◆ Task to carry out ◆
Starting at the first line, reproduce the listing below in full, exactly as given.

◆ Raw data ◆
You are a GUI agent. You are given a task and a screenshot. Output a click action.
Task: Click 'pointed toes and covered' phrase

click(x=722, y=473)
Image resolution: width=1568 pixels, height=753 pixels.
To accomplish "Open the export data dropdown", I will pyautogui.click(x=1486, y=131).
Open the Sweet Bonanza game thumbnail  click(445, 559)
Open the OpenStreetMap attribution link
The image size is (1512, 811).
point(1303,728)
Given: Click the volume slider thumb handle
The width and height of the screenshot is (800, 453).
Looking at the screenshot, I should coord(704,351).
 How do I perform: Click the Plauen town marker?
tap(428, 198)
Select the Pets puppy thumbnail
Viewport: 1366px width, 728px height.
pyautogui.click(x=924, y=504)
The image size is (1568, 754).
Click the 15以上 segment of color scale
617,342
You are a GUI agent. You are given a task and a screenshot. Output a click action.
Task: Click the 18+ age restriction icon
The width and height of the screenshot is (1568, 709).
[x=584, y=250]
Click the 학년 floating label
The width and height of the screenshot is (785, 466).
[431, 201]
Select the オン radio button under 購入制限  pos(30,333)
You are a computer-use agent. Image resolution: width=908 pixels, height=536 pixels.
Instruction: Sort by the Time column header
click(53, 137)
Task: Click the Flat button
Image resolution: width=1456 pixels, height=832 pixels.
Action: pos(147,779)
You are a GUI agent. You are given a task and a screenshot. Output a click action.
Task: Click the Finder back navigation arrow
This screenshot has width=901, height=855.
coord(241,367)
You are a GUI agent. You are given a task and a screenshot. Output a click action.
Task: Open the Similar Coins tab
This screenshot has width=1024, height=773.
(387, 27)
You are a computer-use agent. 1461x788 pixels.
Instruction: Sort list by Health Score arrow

◆ Solution to this exercise ◆
You are a GUI agent. You are given a task and a screenshot. Output a click action.
Task: Click 'pointed toes and covered' phrase

click(x=722, y=473)
Image resolution: width=1568 pixels, height=753 pixels.
To accomplish "Open the export data dropdown", I will pyautogui.click(x=1486, y=131).
Open the Sweet Bonanza game thumbnail  click(445, 559)
Open the OpenStreetMap attribution link
The image size is (1512, 811).
point(1303,728)
Given: Click the volume slider thumb handle
The width and height of the screenshot is (800, 453).
Looking at the screenshot, I should coord(704,351).
 How do I perform: Click the Plauen town marker?
tap(428, 198)
Select the Pets puppy thumbnail
Viewport: 1366px width, 728px height.
pyautogui.click(x=924, y=504)
The image size is (1568, 754).
Click the 15以上 segment of color scale
617,342
You are a GUI agent. You are given a task and a screenshot. Output a click action.
Task: Click the 18+ age restriction icon
The width and height of the screenshot is (1568, 709).
[x=584, y=250]
Click the 학년 floating label
The width and height of the screenshot is (785, 466).
[431, 201]
Select the オン radio button under 購入制限  pos(30,333)
You are a computer-use agent. Image resolution: width=908 pixels, height=536 pixels.
Instruction: Sort by the Time column header
click(53, 137)
Task: Click the Flat button
Image resolution: width=1456 pixels, height=832 pixels.
Action: pos(147,779)
You are a GUI agent. You are given a task and a screenshot. Output a click action.
Task: Click the Finder back navigation arrow
This screenshot has width=901, height=855.
coord(241,367)
You are a GUI agent. You are given a task and a screenshot. Output a click action.
Task: Open the Similar Coins tab
This screenshot has width=1024, height=773.
(387, 27)
You are a computer-use agent. 1461x788 pixels.
Instruction: Sort list by Health Score arrow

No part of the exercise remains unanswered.